■ WHAT YOU NEED TO DO
Recast the rows below as a Markdown table with the columns "No." and "Text", numbering each row and omitting blank lines.

■ Collection entries
----------------------------------------

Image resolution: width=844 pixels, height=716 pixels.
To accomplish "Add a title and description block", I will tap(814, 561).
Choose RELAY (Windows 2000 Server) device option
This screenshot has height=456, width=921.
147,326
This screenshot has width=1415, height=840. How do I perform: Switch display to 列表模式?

----------------------------------------

■ RESPONSE
| No. | Text |
|---|---|
| 1 | Image resolution: width=844 pixels, height=716 pixels. |
| 2 | To accomplish "Add a title and description block", I will tap(814, 561). |
| 3 | Choose RELAY (Windows 2000 Server) device option |
| 4 | This screenshot has height=456, width=921. |
| 5 | 147,326 |
| 6 | This screenshot has width=1415, height=840. How do I perform: Switch display to 列表模式? |